Prenons le moment d'aboutissement de l'œuvre, lorsque d'une part tu reconstitues le salon marocain qu'ils ont chez eux, ou qu'ils ont vu chez les parents de leurs amis et un balcon typique des cités par quoi tu proposes une sorte de dedans-dehors et d’autre part, lorsque tu diffuseras sur grand écran les images des chaînes de télévision de leur pays respectif… Les gens vont (re) voir des images qu'ils ont l'habitude de voir à la télévision. En les revoyant sur grand écran, cette différence de format va déjà créer une distance, un recul par rapport à quelque chose que l’on connaît, qu'on a l'habitude de voir chez soi. Mais où, en définitive, se situera l'œuvre ?
Je ne veux pas me demander "où est l'œuvre ?" c'est là tout le problème de "l'esthétique relationnelle", cette question perpétuelle de définir la place de l'œuvre. C'est comme si je me réveillais un beau matin en me demandant : "Où est la vie ? " La vie n'est pas dans un arbre, ni dans un bus... la vie est partout. Je me dirais alors : "je ne sais pas où est la vie, donc je ne me réveille pas !" (rires) Lorsque j'ai montré la sculpture "Comas" à la fondation Actua à Casablanca, un spectateur, perplexe, m'a demandé : "Mais Monsieur, je ne vois pas votre œuvre, où est-elle ? ". Je lui ai proposé un badge avec mon nom et prénom, en échange du sien ; ensuite je l'ai photographié pour garder une trace.
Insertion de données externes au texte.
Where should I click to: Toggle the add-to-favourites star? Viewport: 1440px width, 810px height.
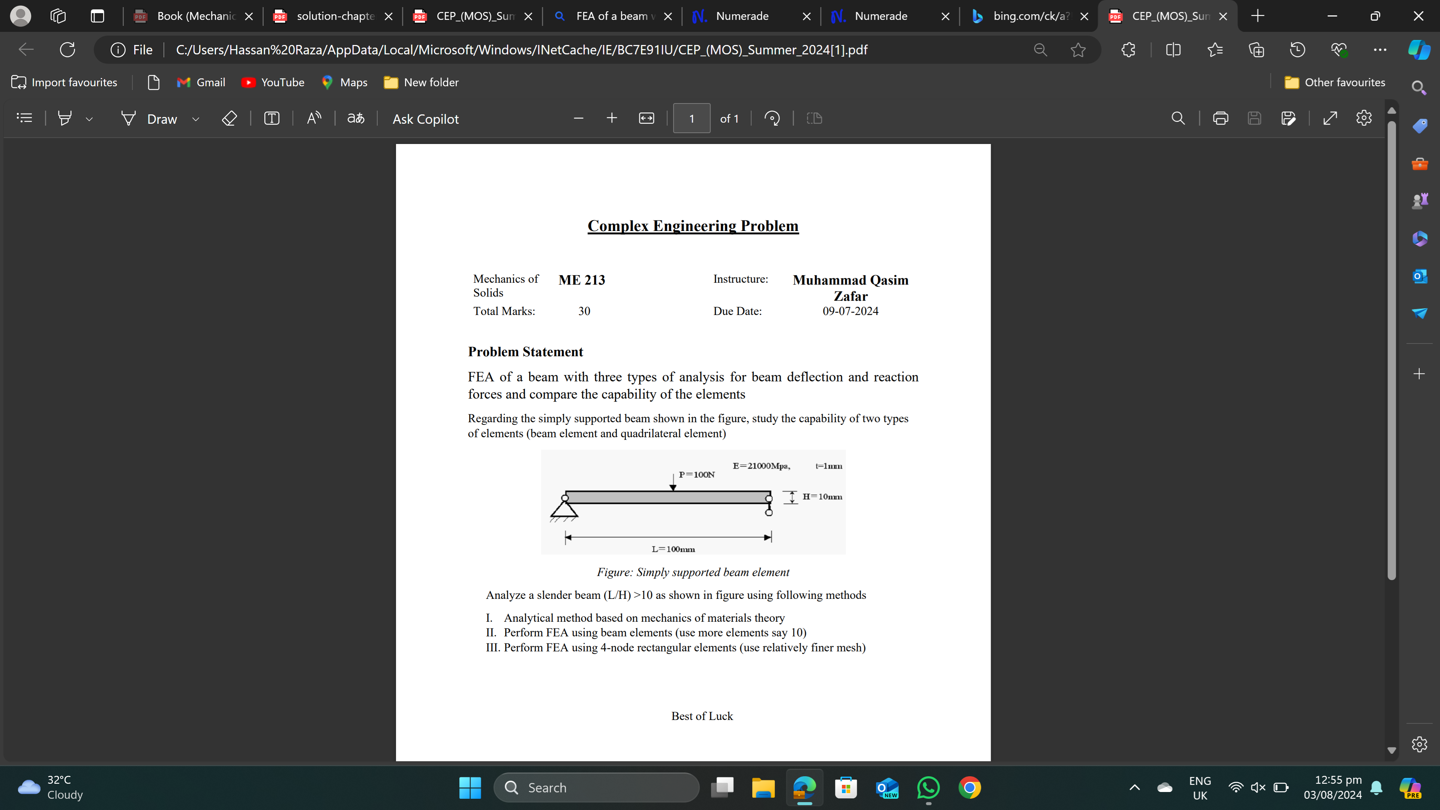pos(1078,50)

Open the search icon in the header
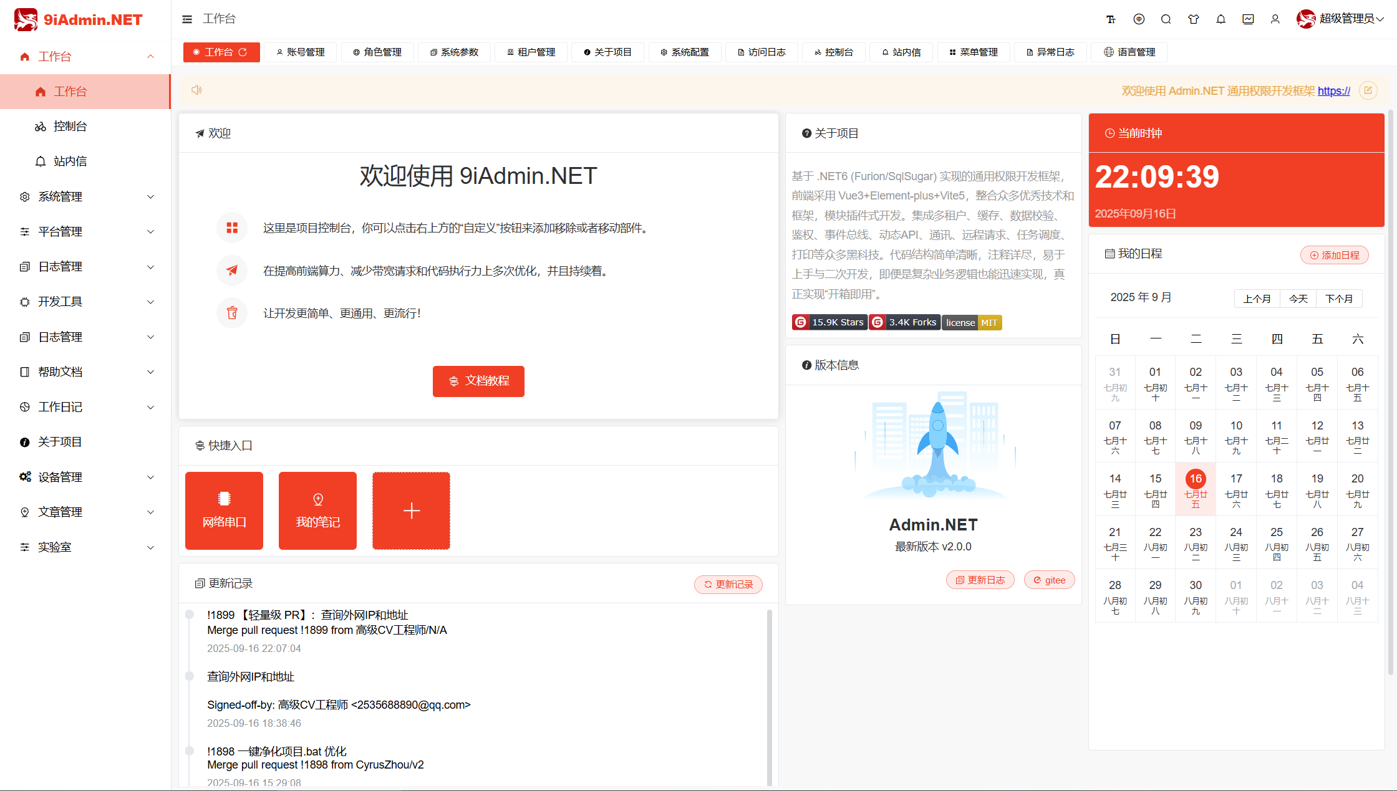coord(1166,19)
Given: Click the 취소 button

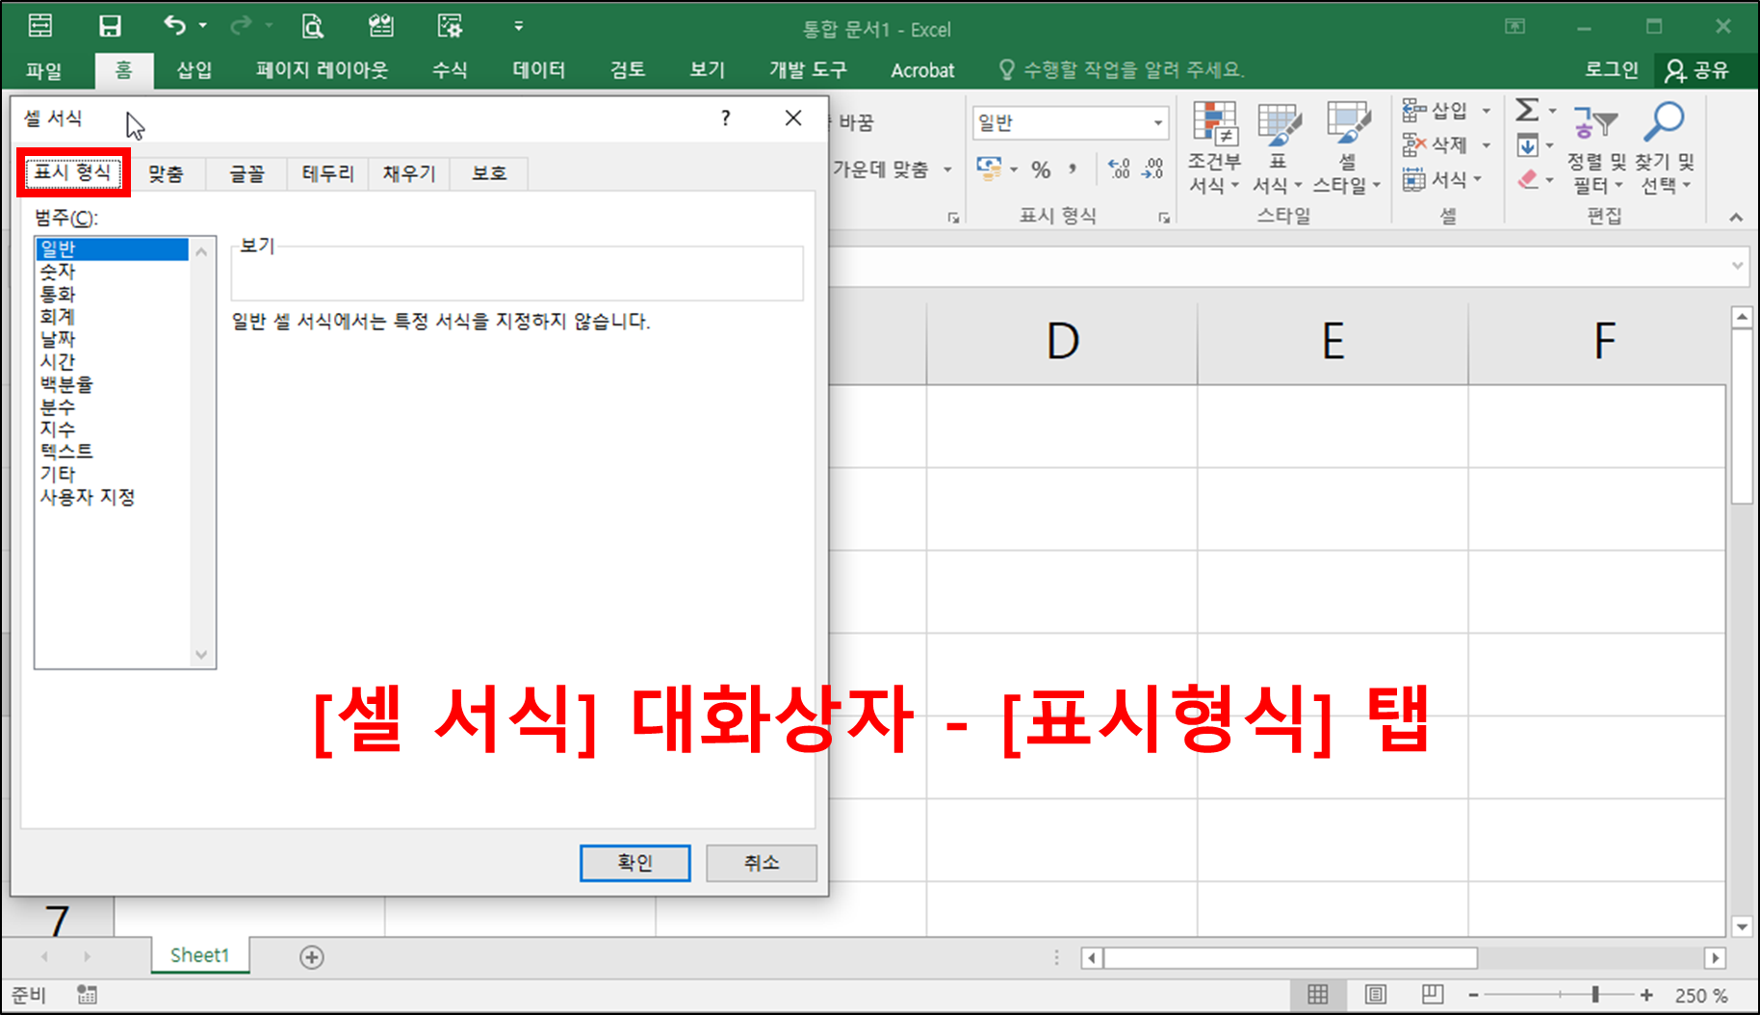Looking at the screenshot, I should pos(761,863).
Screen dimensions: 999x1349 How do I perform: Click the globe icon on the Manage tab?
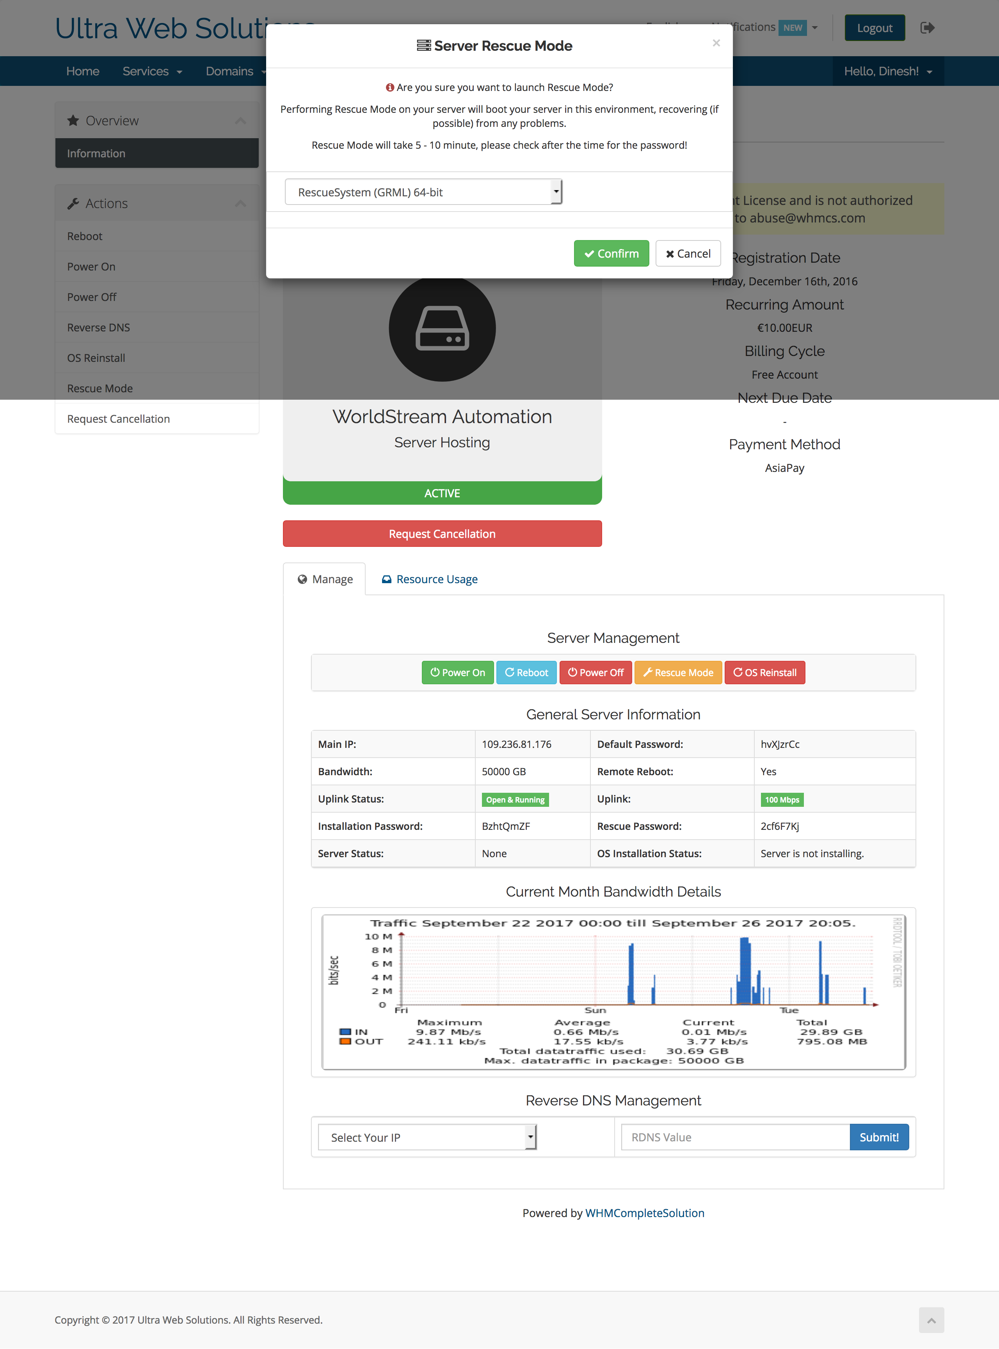tap(303, 579)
En définitive pour lui, l'œuvre c'était le badge avec ma signature. Mon interlocuteur se rendit compte qu'il avait en main une œuvre de moi, mais il en avait fait l'acquisition, non avec de l'argent mais à travers sa propre implication. Dernièrement j’étais invité à filmer un mariage marocain, cela m’a offert la possibilité de m'inscrire dans une vraie démarche relationnelle. Ce tournage a donné naissance tout d'abord à un film familial sur le mariage, puis à un documentaire et peut être aussi une installation. Ainsi j'aurais accompli un travail artistique tout en y intégrant les gens.
 
Est-ce qu'après cette sorte de co-production, ces mêmes gens viendront ensuite voir l'installation qui en dérive ?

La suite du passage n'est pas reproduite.